------ Document passage

= Little Pink Anderson =

American Piedmont blues singer-guitarist

Alvin "Little Pink" Anderson (born July 13, 1954) is an American Piedmont blues singer-guitarist. Mentored by his father Pink Anderson, he is known for his authentic performing of his father's style of blues and is highly reputed for his electric guitar skills. Anderson committed himself to a full-time music career in the 1990s, recording albums that cover his father's work.

Anderson was born in Spartanburg, South Carolina, United States; he is the son of popular Piedmont blues guitarist Pink Anderson. At an early age, Anderson was encouraged and mentored by his father, who constructed him a miniature guitar, to perform his particular style of blues. "My father was a bigger influence on me than I realized for forty-something years," said Anderson. Father and son began performing together on the medicine show circuit, and at 13 years-old Anderson joined Clarence Carter's band on tour but was forced to leave when Carter discovered how young Anderson was. In the early 1970s, Anderson made a name for himself as an electric and acoustic guitar player on the local blues scene.

However, in 1972, Anderson was arrested for armed robbery; his father, disheartened by his son's imprisonment, died in October 1974 while Anderson was still in jail. He received a parole in 1979, allowing Anderson to resume an intermittent music career, but the death of his son in 1991 and another prison sentence in 1994 temporarily derailed him. Anderson refused parole to give him time to reinvent himself and—reinvigorated by his desire to follow in his father's footsteps—devoted himself to a full-time career in music when Anderson was released in 1996.

Anderson focused more on acoustic guitar, although he was still highly regarded as an amplified guitarist, often performing his father's repertoire at festivals with harmonica player Freddie Vanderford. The pair documented this phase of Anderson's career with a privately distributed cassette tape. He released two further albums, Carolina Bluesman (where he was joined on playing the guitar by Cool John Ferguson) in 2005, and Sittin' Here Singing the Blues, originally issued in 2006 on Music Maker.

------------

### What is being asked
According to the Little Pink Anderson profile, whose band did Anderson join on tour at 13?

------ Dataset excerpts

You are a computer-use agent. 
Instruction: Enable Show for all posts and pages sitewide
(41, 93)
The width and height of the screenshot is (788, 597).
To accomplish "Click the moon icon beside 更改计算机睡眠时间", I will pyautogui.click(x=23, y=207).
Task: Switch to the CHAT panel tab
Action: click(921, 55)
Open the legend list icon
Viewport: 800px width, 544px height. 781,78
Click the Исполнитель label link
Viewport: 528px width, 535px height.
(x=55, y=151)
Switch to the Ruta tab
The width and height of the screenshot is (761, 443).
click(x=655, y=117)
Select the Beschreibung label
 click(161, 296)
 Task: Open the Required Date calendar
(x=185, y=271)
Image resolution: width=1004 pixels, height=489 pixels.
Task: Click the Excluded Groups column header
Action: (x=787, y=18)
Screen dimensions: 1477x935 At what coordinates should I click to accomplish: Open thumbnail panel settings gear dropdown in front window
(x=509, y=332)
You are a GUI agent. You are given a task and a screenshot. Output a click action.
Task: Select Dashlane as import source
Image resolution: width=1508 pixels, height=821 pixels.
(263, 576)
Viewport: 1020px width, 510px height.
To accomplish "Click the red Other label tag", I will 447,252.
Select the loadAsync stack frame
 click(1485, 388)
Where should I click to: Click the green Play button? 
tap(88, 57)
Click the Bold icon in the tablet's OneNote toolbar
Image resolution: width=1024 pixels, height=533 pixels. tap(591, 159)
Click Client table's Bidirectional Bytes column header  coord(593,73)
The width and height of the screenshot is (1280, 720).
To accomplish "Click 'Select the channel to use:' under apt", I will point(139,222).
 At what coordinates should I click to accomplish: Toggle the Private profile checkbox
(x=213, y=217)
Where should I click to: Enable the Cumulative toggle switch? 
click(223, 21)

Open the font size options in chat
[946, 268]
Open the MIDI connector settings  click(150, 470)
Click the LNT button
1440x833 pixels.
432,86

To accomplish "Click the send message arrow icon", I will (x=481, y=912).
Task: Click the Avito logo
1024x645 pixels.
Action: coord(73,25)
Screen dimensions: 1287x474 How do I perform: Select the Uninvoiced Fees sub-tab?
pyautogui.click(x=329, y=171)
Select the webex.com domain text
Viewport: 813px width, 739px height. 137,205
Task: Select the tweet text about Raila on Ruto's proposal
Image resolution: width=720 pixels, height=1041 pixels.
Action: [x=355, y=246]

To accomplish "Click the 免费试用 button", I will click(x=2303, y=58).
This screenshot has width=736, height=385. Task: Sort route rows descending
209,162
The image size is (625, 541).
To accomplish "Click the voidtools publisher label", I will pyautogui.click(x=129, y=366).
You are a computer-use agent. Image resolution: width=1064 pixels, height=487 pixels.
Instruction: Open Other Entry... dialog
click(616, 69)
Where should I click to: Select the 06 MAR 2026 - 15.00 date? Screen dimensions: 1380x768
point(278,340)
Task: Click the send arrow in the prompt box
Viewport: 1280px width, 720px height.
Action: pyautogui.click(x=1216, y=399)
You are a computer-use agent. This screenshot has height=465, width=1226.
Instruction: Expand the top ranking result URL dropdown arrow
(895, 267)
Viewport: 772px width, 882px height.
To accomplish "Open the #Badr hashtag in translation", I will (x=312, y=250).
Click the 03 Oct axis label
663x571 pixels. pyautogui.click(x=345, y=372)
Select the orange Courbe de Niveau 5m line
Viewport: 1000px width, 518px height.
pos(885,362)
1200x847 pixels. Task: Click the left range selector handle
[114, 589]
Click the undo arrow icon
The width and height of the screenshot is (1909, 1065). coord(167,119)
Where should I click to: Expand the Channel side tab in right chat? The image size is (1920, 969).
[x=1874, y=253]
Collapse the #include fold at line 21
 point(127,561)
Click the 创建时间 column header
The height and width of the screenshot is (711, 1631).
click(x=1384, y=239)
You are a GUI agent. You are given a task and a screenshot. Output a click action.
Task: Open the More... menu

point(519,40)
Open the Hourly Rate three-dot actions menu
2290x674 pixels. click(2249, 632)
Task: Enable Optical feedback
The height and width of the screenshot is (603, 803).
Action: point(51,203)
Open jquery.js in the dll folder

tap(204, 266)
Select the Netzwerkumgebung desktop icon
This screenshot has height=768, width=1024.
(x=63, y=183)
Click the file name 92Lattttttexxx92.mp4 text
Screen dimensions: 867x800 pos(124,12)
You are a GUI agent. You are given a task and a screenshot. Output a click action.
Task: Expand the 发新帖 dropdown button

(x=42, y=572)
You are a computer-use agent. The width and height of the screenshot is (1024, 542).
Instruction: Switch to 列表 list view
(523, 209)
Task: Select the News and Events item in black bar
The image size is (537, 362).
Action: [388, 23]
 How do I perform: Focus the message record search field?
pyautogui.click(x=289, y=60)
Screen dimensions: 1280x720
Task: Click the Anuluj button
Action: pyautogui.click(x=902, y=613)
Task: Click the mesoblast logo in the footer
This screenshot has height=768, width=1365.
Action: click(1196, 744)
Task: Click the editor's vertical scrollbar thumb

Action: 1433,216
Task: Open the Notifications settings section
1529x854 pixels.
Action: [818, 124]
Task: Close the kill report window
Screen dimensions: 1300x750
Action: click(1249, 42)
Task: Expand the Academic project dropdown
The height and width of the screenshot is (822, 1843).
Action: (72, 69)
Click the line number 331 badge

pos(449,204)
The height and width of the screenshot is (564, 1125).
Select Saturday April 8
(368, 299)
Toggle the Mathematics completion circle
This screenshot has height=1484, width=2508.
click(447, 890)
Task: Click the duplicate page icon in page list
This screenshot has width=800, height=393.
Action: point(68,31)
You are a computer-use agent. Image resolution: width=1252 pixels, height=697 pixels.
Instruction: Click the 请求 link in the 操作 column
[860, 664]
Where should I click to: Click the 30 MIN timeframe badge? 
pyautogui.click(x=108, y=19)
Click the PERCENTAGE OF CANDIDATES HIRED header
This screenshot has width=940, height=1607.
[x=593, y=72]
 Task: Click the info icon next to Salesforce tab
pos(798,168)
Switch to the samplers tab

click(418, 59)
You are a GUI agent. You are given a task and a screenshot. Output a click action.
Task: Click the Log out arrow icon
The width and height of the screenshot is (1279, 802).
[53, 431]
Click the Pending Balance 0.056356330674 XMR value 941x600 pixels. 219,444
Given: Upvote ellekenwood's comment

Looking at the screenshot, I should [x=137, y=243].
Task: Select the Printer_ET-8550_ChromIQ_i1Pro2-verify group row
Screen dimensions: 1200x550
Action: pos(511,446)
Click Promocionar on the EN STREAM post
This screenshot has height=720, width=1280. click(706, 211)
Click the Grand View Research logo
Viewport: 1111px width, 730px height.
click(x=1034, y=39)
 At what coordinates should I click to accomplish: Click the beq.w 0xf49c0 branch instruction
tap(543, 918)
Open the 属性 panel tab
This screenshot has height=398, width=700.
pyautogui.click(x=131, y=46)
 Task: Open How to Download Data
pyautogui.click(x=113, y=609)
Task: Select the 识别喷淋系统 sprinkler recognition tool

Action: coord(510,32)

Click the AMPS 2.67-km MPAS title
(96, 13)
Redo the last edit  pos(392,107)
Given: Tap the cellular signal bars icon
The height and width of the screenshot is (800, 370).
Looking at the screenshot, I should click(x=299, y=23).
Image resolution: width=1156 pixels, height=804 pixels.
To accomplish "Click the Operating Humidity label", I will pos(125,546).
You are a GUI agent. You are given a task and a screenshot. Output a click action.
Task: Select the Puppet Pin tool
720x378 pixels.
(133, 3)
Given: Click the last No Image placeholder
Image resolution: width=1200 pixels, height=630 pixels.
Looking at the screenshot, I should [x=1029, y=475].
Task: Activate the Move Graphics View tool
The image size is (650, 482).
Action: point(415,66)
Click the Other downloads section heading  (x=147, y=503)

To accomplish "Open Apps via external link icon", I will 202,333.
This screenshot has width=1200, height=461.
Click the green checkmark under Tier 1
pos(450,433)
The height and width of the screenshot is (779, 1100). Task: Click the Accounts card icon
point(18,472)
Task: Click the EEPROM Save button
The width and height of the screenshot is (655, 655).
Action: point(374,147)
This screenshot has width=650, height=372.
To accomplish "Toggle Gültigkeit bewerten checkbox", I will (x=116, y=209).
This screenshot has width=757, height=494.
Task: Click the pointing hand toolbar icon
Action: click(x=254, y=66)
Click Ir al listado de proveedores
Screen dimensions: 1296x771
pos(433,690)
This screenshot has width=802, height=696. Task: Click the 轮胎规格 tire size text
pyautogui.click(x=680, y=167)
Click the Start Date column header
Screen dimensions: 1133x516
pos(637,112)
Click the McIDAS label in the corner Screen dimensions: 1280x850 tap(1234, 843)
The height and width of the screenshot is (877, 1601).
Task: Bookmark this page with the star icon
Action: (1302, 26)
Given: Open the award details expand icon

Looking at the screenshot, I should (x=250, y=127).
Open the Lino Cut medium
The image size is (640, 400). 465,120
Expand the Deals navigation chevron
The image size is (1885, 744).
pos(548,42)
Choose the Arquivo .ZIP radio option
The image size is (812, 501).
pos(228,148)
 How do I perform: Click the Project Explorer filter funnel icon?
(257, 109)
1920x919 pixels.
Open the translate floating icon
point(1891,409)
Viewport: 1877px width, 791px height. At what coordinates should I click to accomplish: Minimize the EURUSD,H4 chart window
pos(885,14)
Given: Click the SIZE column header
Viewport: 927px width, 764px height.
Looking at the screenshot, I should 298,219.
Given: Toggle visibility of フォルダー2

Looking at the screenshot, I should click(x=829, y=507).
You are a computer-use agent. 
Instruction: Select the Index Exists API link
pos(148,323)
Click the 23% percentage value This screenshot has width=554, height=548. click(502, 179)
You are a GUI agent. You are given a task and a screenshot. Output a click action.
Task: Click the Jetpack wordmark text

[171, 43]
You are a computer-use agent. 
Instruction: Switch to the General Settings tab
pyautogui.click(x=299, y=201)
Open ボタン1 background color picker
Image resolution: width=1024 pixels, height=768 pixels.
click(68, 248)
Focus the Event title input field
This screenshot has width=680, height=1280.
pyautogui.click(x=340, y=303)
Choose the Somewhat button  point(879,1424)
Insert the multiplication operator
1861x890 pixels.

------------

### Response to the task
Clarence Carter's band